Norquist steers clear of drawing any definitive political conclusions about the cast of characters at Burning Man, an arts festival that began in 1986 – just about the same time Norquist began collecting Republican signatures for his now-famous Taxpayer Protection Pledge. But he told New York Magazine's Kevin Roose that the culture, or counter-culture, in Black Rock fits neatly with a small-government ideology.
Burning Man is a bunch of people who think the government doesn’t need to be here,” he says. “Nobody told anybody to do this stuff. I mean, talk about Hayekian spontaneous order — this is, like, exhibit A.”
Norquist writes in The Guardian that the experience "toughens everyone up," and as Grover typically does, he made sure to get in a couple jabs at liberals.
Some self-professed 'progressives' whined at the thought of my attending what they believed was a ghetto for liberal hippies. Yes, there was a gentleman who skateboarded without elbow or kneepads – or any knickers whatsover. Yes, I rode in cars dressed-up as cats, bees and spiders; I watched trucks carrying pirate ships and 30 dancers. I drank absinthe. But anyone complaining about a Washington wonk like me at Burning Man is not a Burner himself: The first principle of Burning Man is 'radical inclusiveness', which pretty much rules out the nobody-here-but-us liberals 'gated community' nonsense."
(Norquist did learn a couple other things about sensitive parts of the human anatomy, but we'll let NYMag explain that.)
It's not clear if Norquist really leaned into his libertarian side and dabbled with any of the recreational drugs available at Burning Man. But he did appear to get out of his element a bit, as he documented during his trip on Twitter.

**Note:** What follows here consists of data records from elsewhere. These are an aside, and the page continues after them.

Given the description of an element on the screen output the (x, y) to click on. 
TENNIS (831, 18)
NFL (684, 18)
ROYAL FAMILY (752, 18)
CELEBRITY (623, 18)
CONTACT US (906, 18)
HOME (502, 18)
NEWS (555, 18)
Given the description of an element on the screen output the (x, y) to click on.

Quite true “@bobmcmillan: Back from @burningman where my 7-year-old daughter painted @GroverNorquist's fingernails... Black (with sparkles)”
— Grover Norquist (@GroverNorquist) September 2, 2014
And of course, he did manage to sign up a couple more people for the Pledge.
It was two. RT @1101110112: BREAKING: Grover Norquist gets 70,000 signatures on no-tax pledge at Burning Man in exchange for one joint.